¿La austeridad trajo los fascismos? La cuestión ha aparecido en la precampaña electoral, ya que es un axioma recurrente desde hace años. Al respecto hay visiones enfrentadas. Se señala en defensa de la tesis que el ajuste económico fue la causa de la desesperación popular que llevó a Hitler al poder. No fue la hiperinflación, como se señala con frecuencia, sino la deflación que siguió a las reformas para detenerla. O mejor, la combinación de ambas: la hiperinflación destruyó los ahorros monetarios de amplias capas no propietarias de la población, mientras que la deflación ralentizó el ritmo de la economía en un contexto internacional marcado por la Gran Depresión.

Pero en contra de las tesis que vinculan austeridad y fascismo, sus detractores exhiben el caso de Italia, donde Mussolini accedió al gobierno en 1922, bastante antes del crash, y en cuanto se sintió bastante fuerte emprendió una gran consolidación fiscal para atajar la crisis presupuestaria que los gobiernos anteriores no habían sabido solucionar, y la acompañó de la represión política y social convenientes para que las izquierdas obreristas no se quejaran. Ergo, según esta visión, no fue la austeridad la que trajo el fascismo, sino lo contrario.

Lo que no se discute es que en ambos casos existía una crisis institucional que transmitía la percepción de falta de gobierno en una era bastante movida y socialmente agitada, con la Primera Guerra Mundial reciente, la Revolución de Octubre alimentando las esperanzas de sindicatos y partidos de izquierda, y las clases medias (incluyendo en ellas a cualquier empleado con capacidad de hacer unos ahorros) inquietas y asustadas como siempre que las cosas se mueven demasiado.

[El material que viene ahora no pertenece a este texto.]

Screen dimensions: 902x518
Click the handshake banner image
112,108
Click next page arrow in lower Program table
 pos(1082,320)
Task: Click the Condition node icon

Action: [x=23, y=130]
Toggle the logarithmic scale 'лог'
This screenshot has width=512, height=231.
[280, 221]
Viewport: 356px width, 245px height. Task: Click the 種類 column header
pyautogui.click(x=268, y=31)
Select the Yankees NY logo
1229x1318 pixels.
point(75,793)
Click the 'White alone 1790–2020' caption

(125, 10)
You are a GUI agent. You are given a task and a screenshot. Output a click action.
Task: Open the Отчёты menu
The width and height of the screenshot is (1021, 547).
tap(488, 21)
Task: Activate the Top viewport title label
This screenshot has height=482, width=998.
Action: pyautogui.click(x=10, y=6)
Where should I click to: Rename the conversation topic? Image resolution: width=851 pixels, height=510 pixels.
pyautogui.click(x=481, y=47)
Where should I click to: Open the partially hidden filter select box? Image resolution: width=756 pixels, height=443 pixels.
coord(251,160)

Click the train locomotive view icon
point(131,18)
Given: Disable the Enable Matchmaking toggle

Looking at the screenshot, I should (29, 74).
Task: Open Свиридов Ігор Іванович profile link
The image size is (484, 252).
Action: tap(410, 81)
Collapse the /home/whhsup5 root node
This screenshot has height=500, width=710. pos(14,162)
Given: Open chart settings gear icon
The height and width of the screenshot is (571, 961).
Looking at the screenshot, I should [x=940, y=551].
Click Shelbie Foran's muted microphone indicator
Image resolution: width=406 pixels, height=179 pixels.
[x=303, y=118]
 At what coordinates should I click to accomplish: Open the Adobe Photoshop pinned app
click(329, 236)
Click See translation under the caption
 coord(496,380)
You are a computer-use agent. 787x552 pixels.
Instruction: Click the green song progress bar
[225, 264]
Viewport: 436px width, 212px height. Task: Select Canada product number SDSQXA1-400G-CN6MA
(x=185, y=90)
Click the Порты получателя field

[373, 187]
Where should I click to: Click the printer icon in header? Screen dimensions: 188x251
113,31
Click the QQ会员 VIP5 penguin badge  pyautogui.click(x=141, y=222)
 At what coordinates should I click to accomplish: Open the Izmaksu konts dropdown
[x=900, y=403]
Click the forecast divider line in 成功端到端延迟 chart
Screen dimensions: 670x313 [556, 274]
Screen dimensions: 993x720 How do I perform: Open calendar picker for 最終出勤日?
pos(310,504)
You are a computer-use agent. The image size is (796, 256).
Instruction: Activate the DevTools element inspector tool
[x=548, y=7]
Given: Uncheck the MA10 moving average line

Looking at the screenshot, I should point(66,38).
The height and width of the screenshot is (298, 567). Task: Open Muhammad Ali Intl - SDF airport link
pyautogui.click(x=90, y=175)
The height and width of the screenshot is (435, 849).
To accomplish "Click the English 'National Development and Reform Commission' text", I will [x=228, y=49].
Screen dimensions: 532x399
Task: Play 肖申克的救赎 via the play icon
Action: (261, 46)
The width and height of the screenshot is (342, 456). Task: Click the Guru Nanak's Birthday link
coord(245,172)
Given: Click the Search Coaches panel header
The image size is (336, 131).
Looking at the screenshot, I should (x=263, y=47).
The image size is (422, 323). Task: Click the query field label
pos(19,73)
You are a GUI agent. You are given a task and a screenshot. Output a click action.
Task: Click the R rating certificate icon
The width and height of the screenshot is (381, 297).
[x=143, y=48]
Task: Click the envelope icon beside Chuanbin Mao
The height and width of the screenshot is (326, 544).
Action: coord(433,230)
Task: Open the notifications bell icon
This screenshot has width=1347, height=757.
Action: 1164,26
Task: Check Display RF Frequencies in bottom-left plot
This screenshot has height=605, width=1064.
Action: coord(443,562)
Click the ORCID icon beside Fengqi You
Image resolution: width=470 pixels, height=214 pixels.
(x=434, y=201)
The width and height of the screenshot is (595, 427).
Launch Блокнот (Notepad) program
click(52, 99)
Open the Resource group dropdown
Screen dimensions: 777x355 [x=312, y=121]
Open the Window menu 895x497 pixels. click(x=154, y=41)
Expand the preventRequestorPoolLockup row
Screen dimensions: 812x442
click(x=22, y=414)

Sería pues la incapacidad de la democracia liberal para emanar seguridad la que habría abierto las puertas a los que se presentaban como "gobiernos fuertes".

Otra cuestión es si tales consideraciones arrojan alguna luz a la situación presente, 92 años después de la Marcha sobre Roma que llevó a Mussolini al poder. Tal vez sean demasiados años y hayan sucedido demasiadas cosas, demasiados cambios, para atrevernos a trazar analogías directas y para debatir la situación actual por la vía indirecta de discutir sobre el pasado.

Es cierto que los gobiernos europeos están o han estado aplicando políticas de austeridad para compensar la caída de ingresos fiscales asociada a la profunda recesión y, en una parte del continente, al estallido de las burbujas de deuda. Y es cierto que en los países donde la austeridad persiste, los partidos de extrema derecha o de derecha extrema notan un espectacular avance en sus expectativas de voto, que se va a reflejar en las elecciones al Parlamento Europeo, donde puede darse la paradoja de que la cámara con más poder de su historia sea la que tenga a más antieuropeístas dentro.

Pero la novedad radica en que esta derecha ha encontrado el chivo expiatorio de las desgracias nacionales no en la democracia liberal, sino en la interferencia europea, y vende la idea de que "nosotros solos lo haríamos mejor". Es decir: sin el Banco Central Europeo dictando la política monetaria, sin la Comisión vigilando los presupuestos, sin la divisa común impidiendo devaluaciones competitivas y sin Angela Merkel mandando en todo ello sin que nadie, salvo los alemanes, la haya elegido. El "vámonos" es la consigna, y funciona porque nada es más gratificante que poder acusar a otro de nuestras desgracias, y así eludir la responsabilidad propia. Deberemos admitir que a todo ello han contribuido poderosamente los gobernantes de todos los colores que han justificado cada decisión desagradable con el sonsonete "Europa así lo manda y queremos estar en ella", lo que lleva de forma natural a la pregunta: "¿Y para qué vamos a estar si nos manda esto?".